> **THE TASK**: Copy every line from the one that holds "Click the clock on primary taskbar" to the end of the records below, exactly and with nothing else, but without any pictures.

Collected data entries
------------------------------------

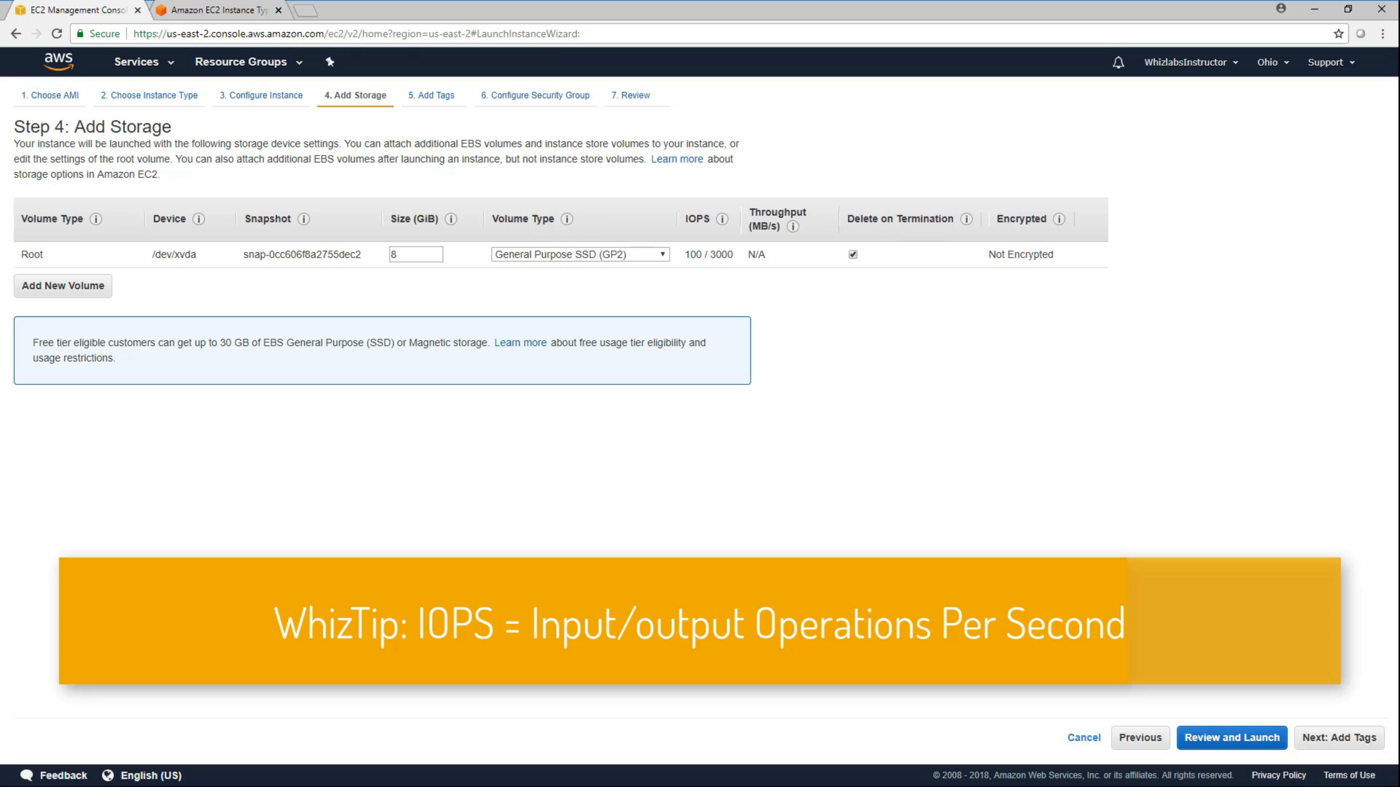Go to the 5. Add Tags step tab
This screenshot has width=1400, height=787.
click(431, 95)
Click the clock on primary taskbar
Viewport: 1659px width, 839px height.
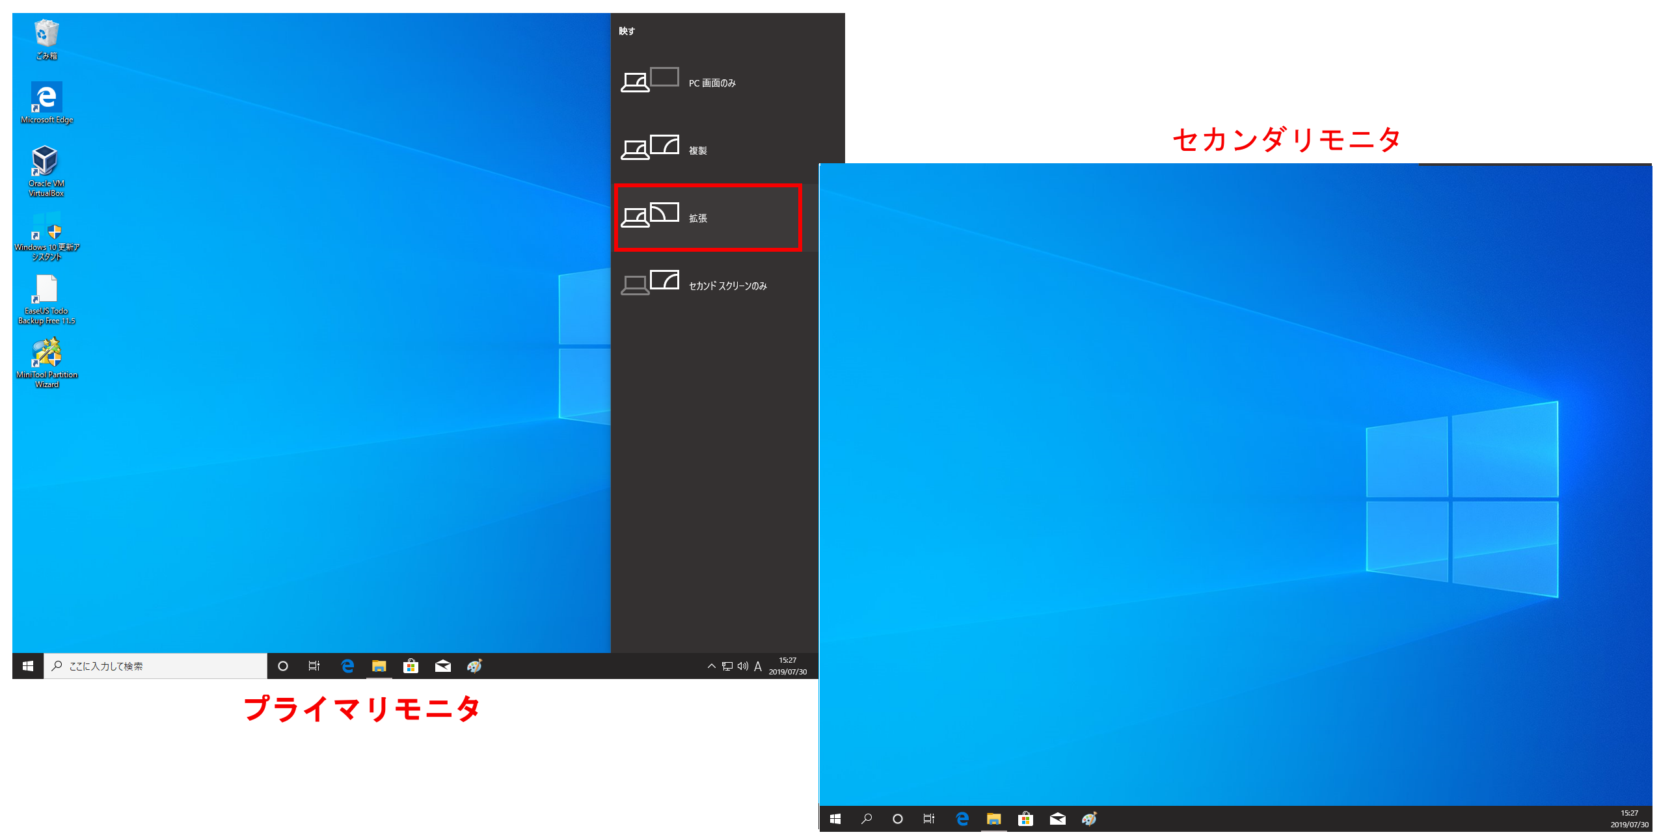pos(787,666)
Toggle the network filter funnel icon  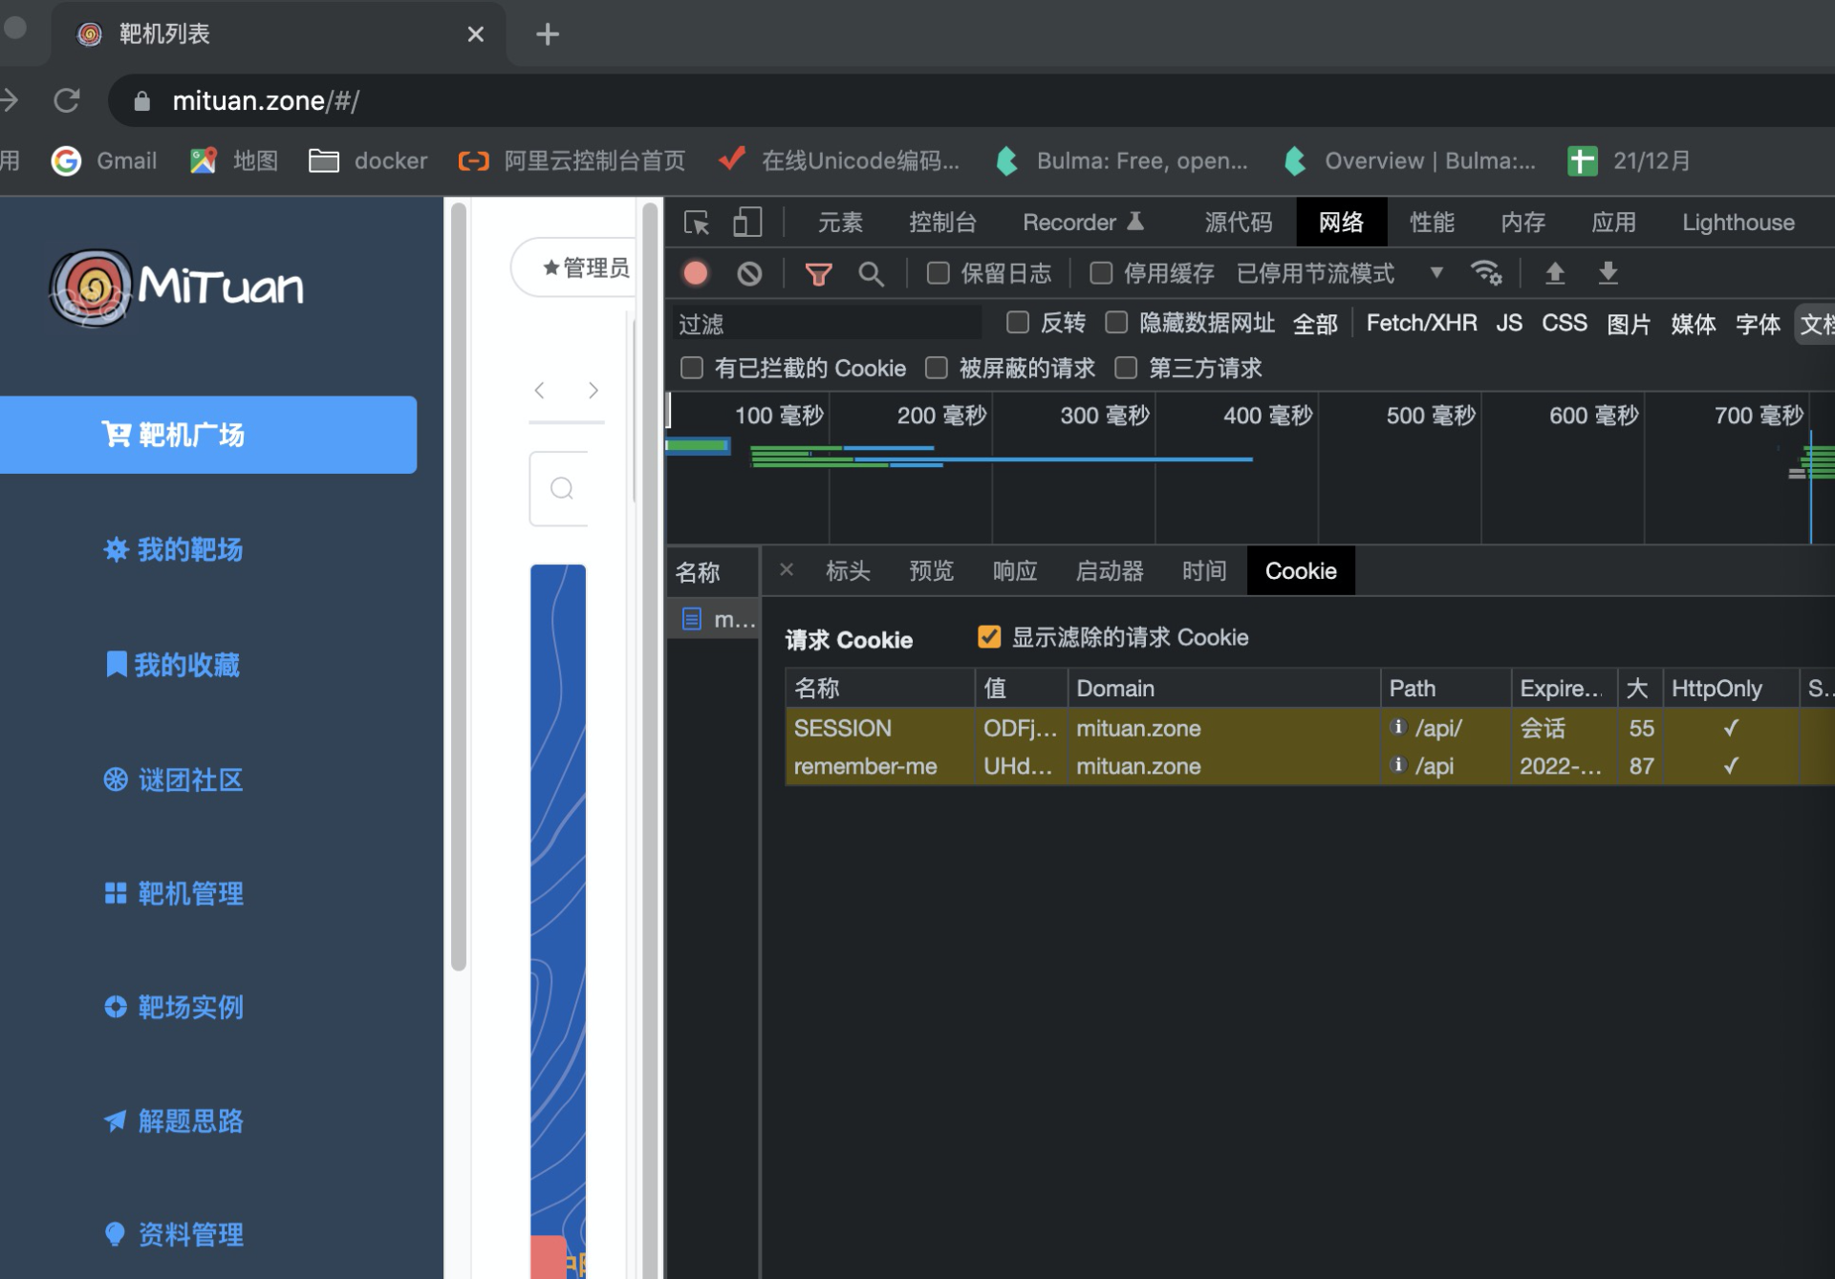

------------------------------------

> **ANSWER SPACE**:
Click the clock on primary taskbar
Viewport: 1659px width, 839px height.
pos(787,666)
Toggle the network filter funnel icon  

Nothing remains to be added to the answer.